CK: um, well, your nine years old, I assume you haven't seen our little program
because it's on so late.
DF: Actually I do watch it.
CK: You do?! Even if you're lying, thank you.
DF: No i do, I really do! Seriously, I do!
CK: It's funny isn't it?
DF: Yeah, it's great! I love it!
[audience laughs]
CK: So, you're nine years old, I had a golden retriever as a kid, do you have
any pets?
DF: I don't have any pets, but I want a chihuahua, a maltese and a yorkshire
terrier.
CK:Oh, we're kinda greedy aren't we?
[DF laughs]
CK: Have you ever had pets before?
DF: Well i had three fish, and they all died. A pinky, bluey and flounder
and they all died.
CK: Did you forget to water them?
DF: [laughs]They all died, and I had two cats, a white one named Momo
who was 22 and he died of old age, and that was my first word, Momo. And then
Colby was 12 and got caught in the garage. We told the painters not to let the
garage down and we came home and he was hanging by his tail. It was terrible!
[audience aww's]
CK: So he passed away too.
DF: Yeah.
CK: Maybe we should take a break and not get dogs for a couple years.
DF: Yeah! [laughs]
CK: Sounds like we're having some bad luck with the pets.
DF: I know, [laughing]but I want those really bad.
CK: Well, I'm sure you can get those right?
DF: Well my mom likes things...clean, like me, but i haven't done good
in that area with dogs.
CK: So she won't get you the dogs?
DF: No, on my christmas list, last year I said stuffed maltese, but would
prefer real. <laughs>
CK: Did she do that, did she listen?
DF: yeah, yeah. But I didn't get the stuffed one!!
[laughs a lot]
CK: wow, sounds like mommy's not spoiling you is she?
DF: No, no.
CK: Now, do you go to school? At nine?
DF: Well I'm home schooled.
CK: Oh, they go to you?
DF: Well I have a teacher that comes with me on all the movies that I
do.
CK: are you a good student?
DF: Yeah.
CK: If you're a good student, you should get a dog!
DF: I know, I want one so bad! <looks sad>
CK: OK, let's change the subject of the dogs, what do you learn in school?
DF: Well my favorite subjects are reading and history and um, I've been
reading since I was two and I love doing that and we have health, science, history,
reading and language.
CK: and the same teacher teaches all this? aaw but you need a special teahcer
for 'health'
DF: Mm Hm.
CK: Oh that's nice to have.
[DF laughs]
DF: Well my teacher Jan comes to all my movies and teaches all the subjects.
CK: You're allowed to call her by her first name?
DF: Yes.
CK: We had to call em Mrs. Anderson or something.
DF: well her last name's serwonka.
CK: oh that's tough.
DF: She always tells kids to think of willy wonka and he got knighted
so it's Sir Willy Wonka, Sir Wonka.
CK: Oh, I see, smart, smart.
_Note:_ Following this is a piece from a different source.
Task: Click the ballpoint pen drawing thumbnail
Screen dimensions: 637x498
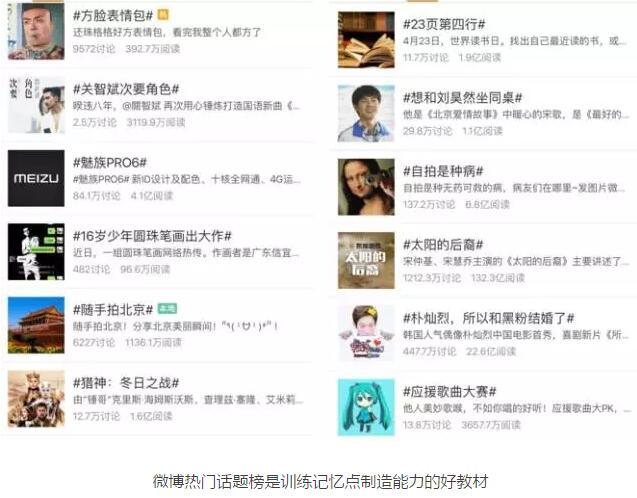Action: click(36, 252)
Do you want to tell us the wallet story?
DF: Yes, the wallet story.
CK: Now, this is true?
DF: Yes, totally. Totally true.
[Dakota tells a story about how she and her mom and dad found a wallet in a
cab in new york and she thought it was a potato and then asked the guy where
the guy with the wallet was dropped off so they went there and the bus boy asked
who they were and they told them him that they were returning the wallet and
so they went in and found the guy and the bus boy said I found your wallet and
so the guy gave the bus boy a tip. Then, they went back outside to the cab and
said we returned the wallet! and it was a different cab "so he was like
'great..'"]
CK: Well we're running out of time, so tell them your favorite restaurant that
you like to go to.
DF: Panda express, Del taco and taco bell.
C: Ok, and you are so well versed in del taco and taco bell that you can tell
the difference between the tacos.
DF: well taco bell, the meat is greasier.
[audience laughs]
DF: We go to both places all the time.
CK: OK, these are two tacos...(brings out a plate with two tacos on it).
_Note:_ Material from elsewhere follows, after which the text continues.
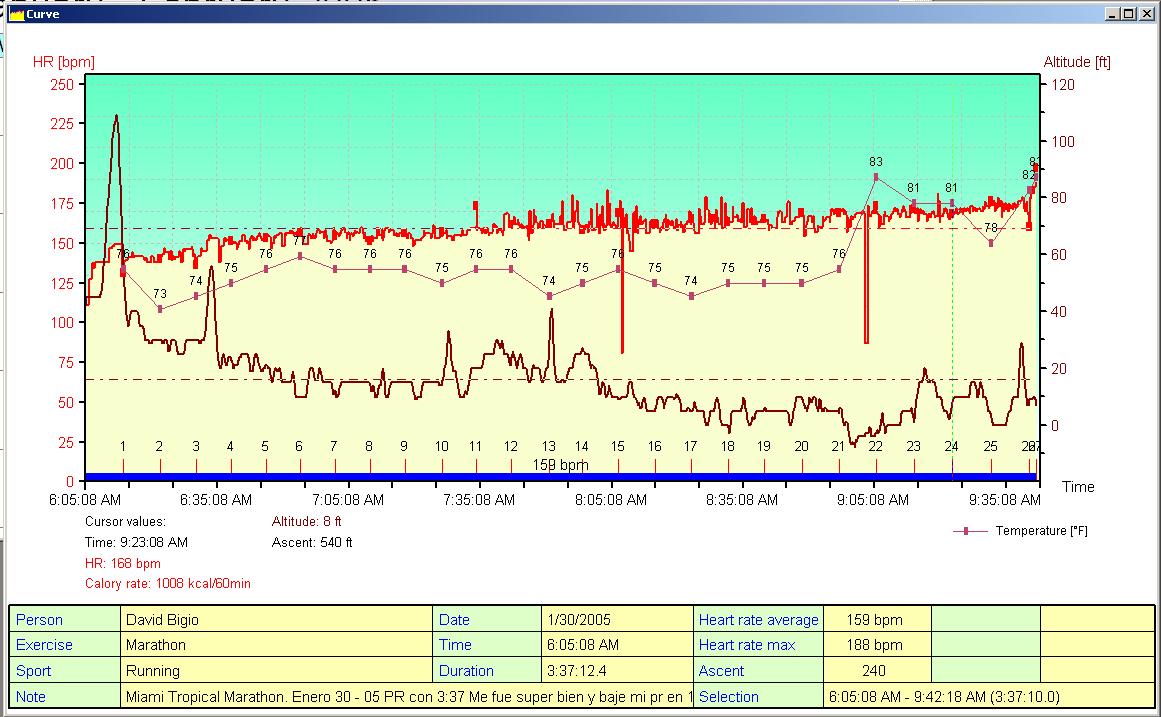Screen dimensions: 1161x717
Task: Maximize the Curve window
Action: [1130, 14]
DF: are they del taco or...
CK: You have to guess, young lady. It's either taco bell or del taco.
DF: ok, let's see <she sniffs one of the tacos> I can tell...do
I have to eat it? Cuz I know which one it is.
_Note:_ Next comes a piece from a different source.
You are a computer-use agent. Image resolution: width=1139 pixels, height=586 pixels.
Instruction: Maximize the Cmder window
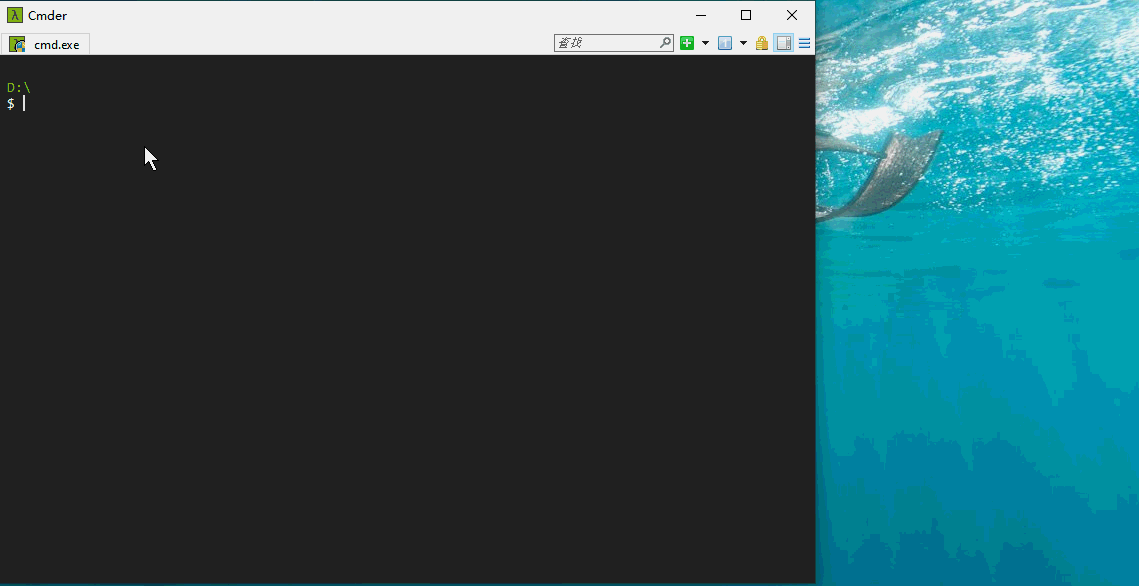[x=746, y=15]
CK: Oh no, you don't have to eat it, not if your watching your figure
DF: I'll eat it! [takes a bite]
[audience laughs and cheers]
CK: what do you think?
DF: Taco Bell
CK: You sure? [DF nods] yes, that is correct. Well, we're out of time. Here's
a cloth napkin, I'm sure they have those at taco bell. Uptown girls comes out
this friday, please give a hand to Dakota Fanning.